For me it invariably got louder and louder, because I was the intern assigned to the emergency room— the ER to those who knew and loved it. My duties in the ER could be subsumed under the title of official hospital welcomer to all who came. And come they did — the young and the old, the sleepless, the depressed, the nervous, occasionally even the injured and the sick. There I worked, often feverishly; I frequently ate; I occasionally sat. But, always waiting for the dreaded ambulance, I almost never slept.
Its sound meant trouble, and I was not ready for trouble, nor did I believe I ever would be. Although I had been assigned to the ER for more than a month, and had been an intern for almost half a year now, my most prevalent emotional state was still one of fear. Fear that I would be presented with a problem I couldn't handle and would screw it up.
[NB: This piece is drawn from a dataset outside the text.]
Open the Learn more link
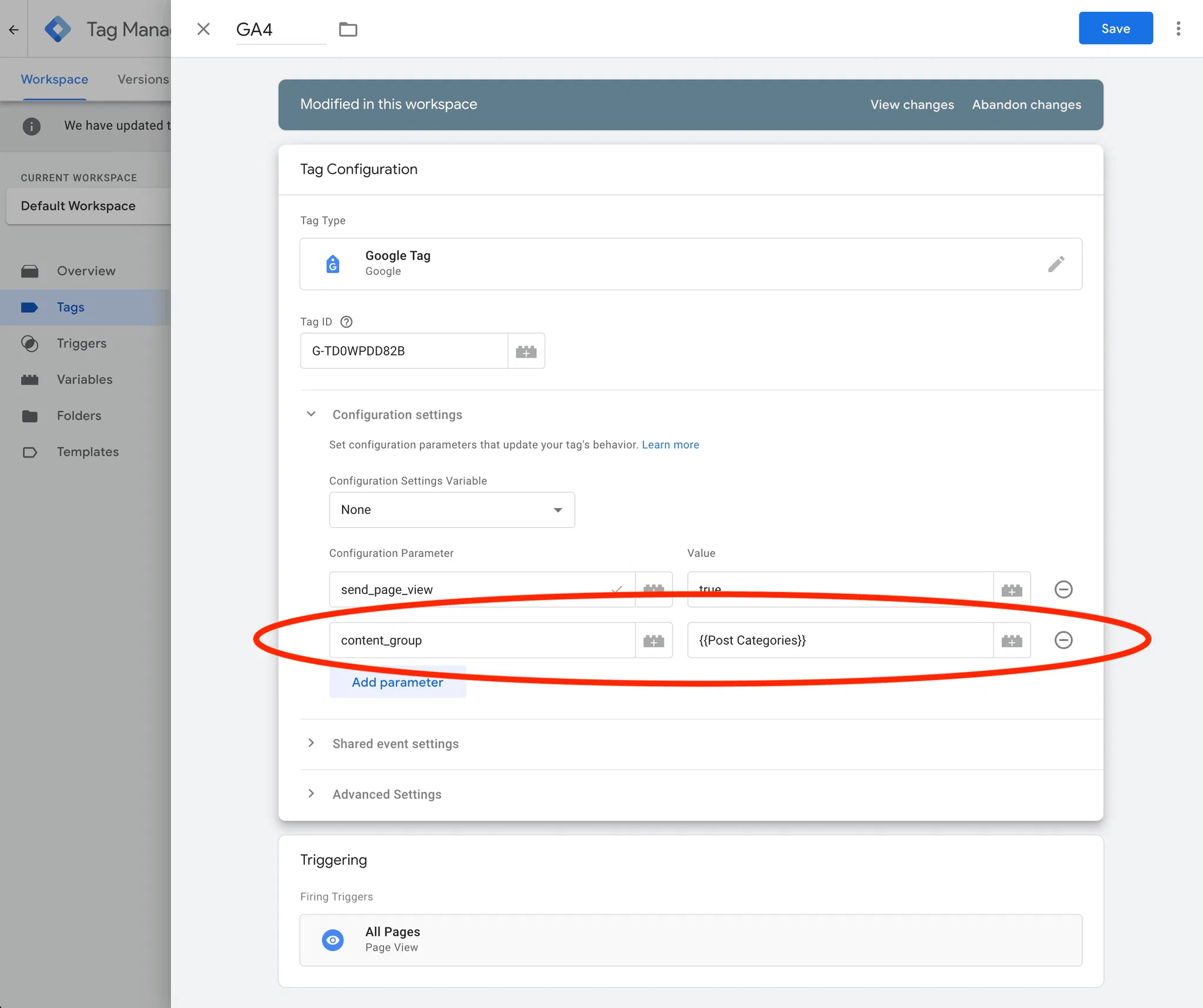This screenshot has height=1008, width=1203. [x=670, y=445]
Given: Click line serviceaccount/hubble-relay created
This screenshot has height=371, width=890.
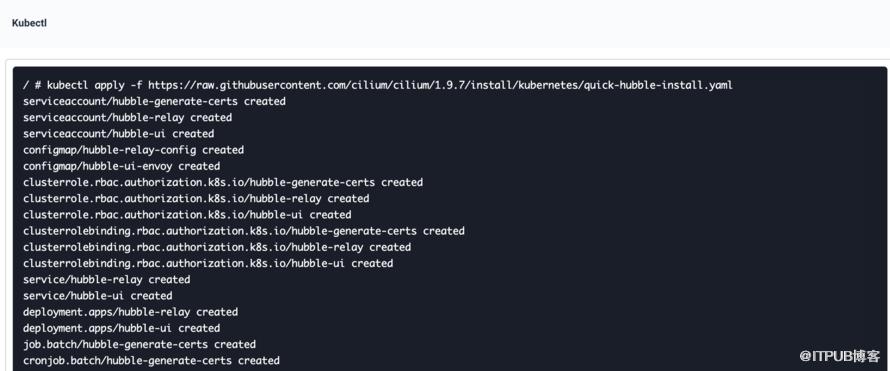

Ironically, I had been plunged into this new environment, one that demanded radically different medical choices, just when I was beginning to develop a certain degree of confidence on the wards and in the OR. Except for a group of highly capable nurses, I was on my own in the ER, solely responsible for what happened. It was not so bad during the day, when other doctors were around — the house staff was only a few seconds away — but at night five minutes, maybe even ten, might pass before anyone else from the house staff arrived. So things could be crucial. Sometimes my hand was forced.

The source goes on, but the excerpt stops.